--- Begin ---

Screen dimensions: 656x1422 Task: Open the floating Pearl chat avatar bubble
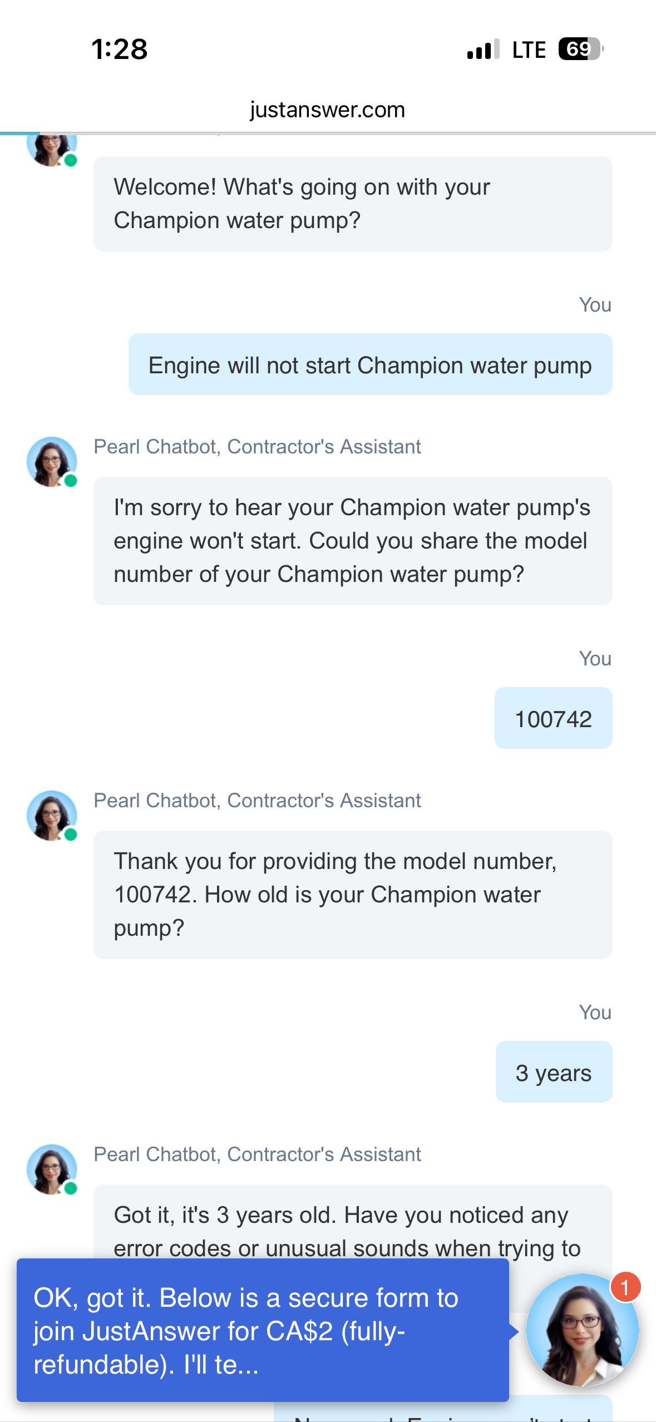pyautogui.click(x=582, y=1330)
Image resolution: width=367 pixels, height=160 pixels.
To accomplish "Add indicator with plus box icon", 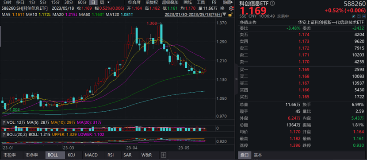I will point(163,155).
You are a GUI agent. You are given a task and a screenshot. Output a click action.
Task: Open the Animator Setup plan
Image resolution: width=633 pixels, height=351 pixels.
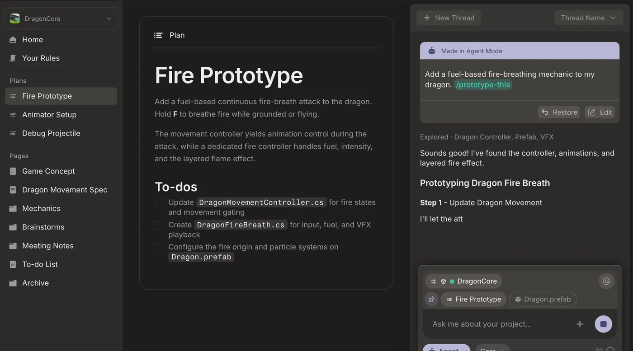coord(61,115)
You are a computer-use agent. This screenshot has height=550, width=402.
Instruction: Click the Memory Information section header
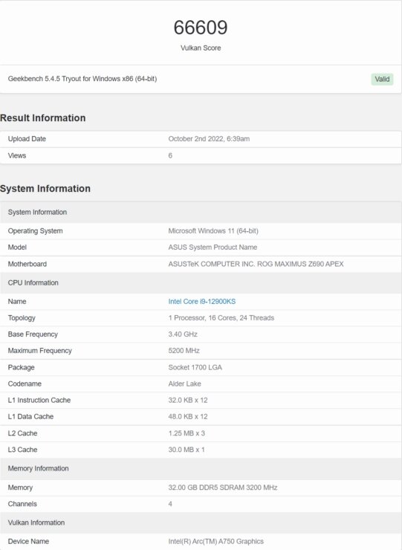(x=201, y=469)
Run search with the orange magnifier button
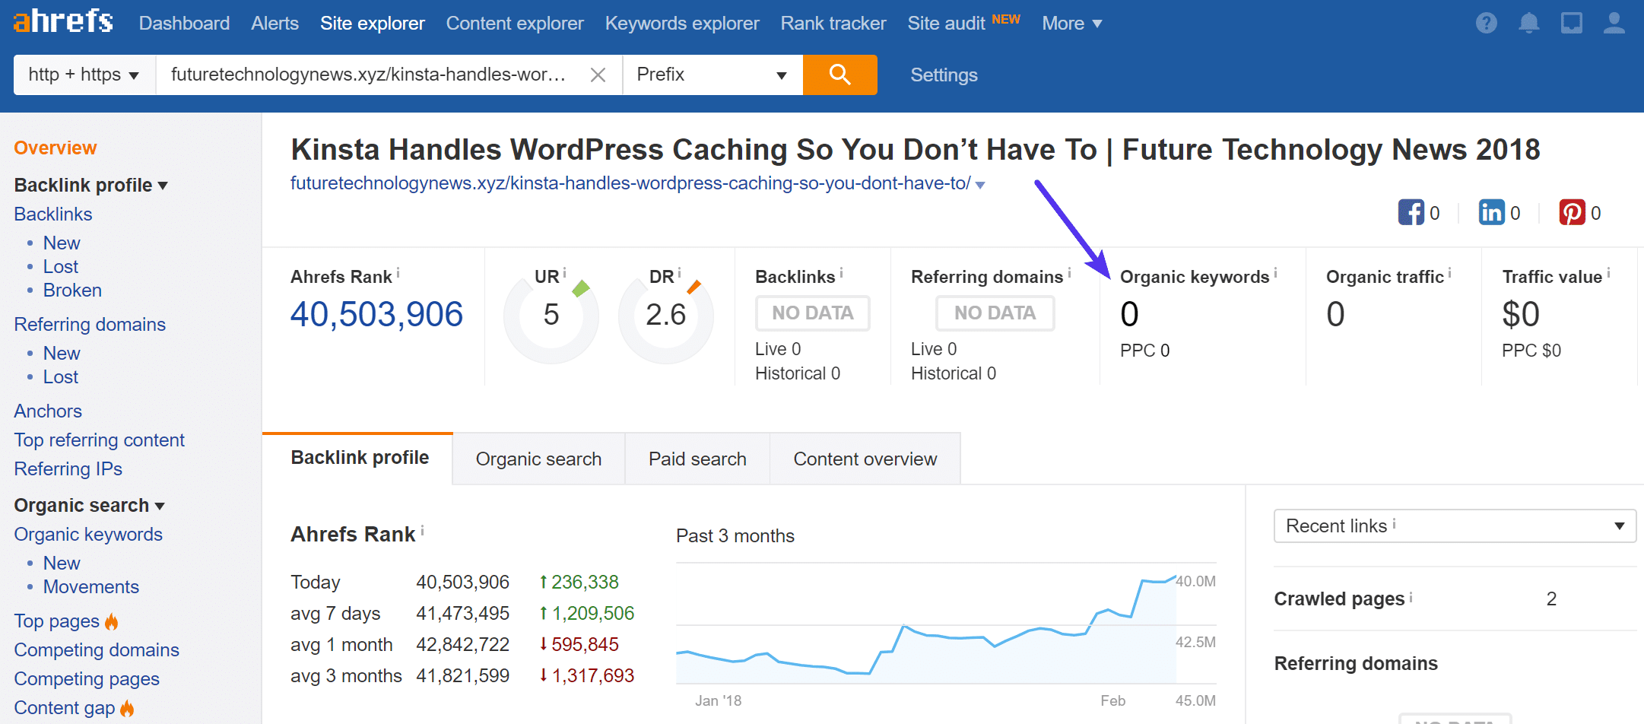The height and width of the screenshot is (724, 1644). point(839,75)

--- End ---

WRITTEN PROBLEM.
Could you turn the rows, starting with the line containing "You are a GUI" and ending with the last row, into a JSON list of strings with one string per line, skipping blank lines and leaving out the pictures?

OUTPUT.
[
  "You are a GUI agent. You are given a task and a screenshot. Output a click action.",
  "Task: Open the Animator Setup plan",
  "Image resolution: width=633 pixels, height=351 pixels.",
  "coord(61,115)",
  "You are a computer-use agent. This screenshot has height=550, width=402.",
  "Instruction: Click the Memory Information section header",
  "(x=201, y=469)",
  "Run search with the orange magnifier button",
  "The height and width of the screenshot is (724, 1644). point(839,75)"
]